Noma’s practice has focused on sacred and ancient musics across the globe, having revived the Zen ritual with Stomu Yamashta at Daitokuji Temple in Kyoto, Japan (2009) and singing the earliest known examples of music notation, the Ugaritician note (c. 1400 BC).
As an actor-singer, Noma has worked in opera and theater: she performed Violetta in Giuseppe Verdi's La Traviata at the Brno National Theater (Czech Republic, 2000) and played Ishtar and composed the music for Gilgamesh under the direction of Ariane Mnouchkine at the Théâtre du Soleil (Paris, 2005). She also played Queen Zenobia in the opera Zenobia by Albinoni at the Damascus Opera House (Syria, 2008).

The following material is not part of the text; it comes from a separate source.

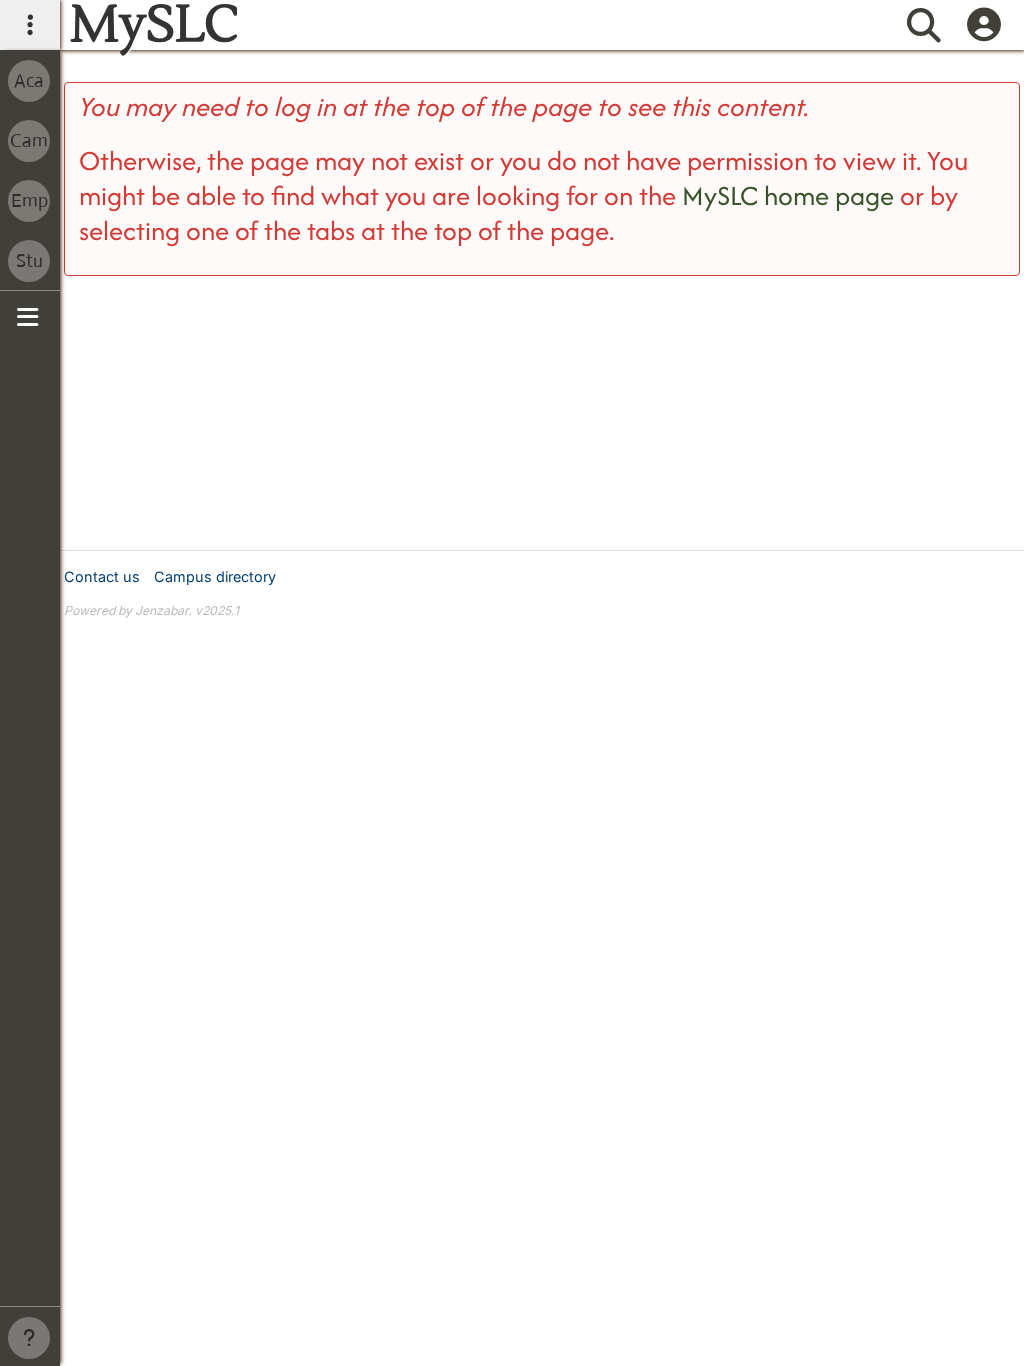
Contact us (102, 576)
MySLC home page (788, 195)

Omran has performed on international stages, including Théâtre de la Ville in Paris, Opéra de Lille in France, the Centre for Fine Arts (Bozar) and Opera de La Monnaie in Brussels, the Acropolis in Greece and the Fez Festival of World Sacred Music in Morocco.
She is also the musical composer of the film Silvered Water by Ossama Mohammed, which premiered at the Cannes Film Festival in 2014.
Following 14 years of exile, she sang Syrian Notes and The Names of the Syrian civilians Martyrs and the Disappeared at Beit Farhi in Old Damascus in 2025.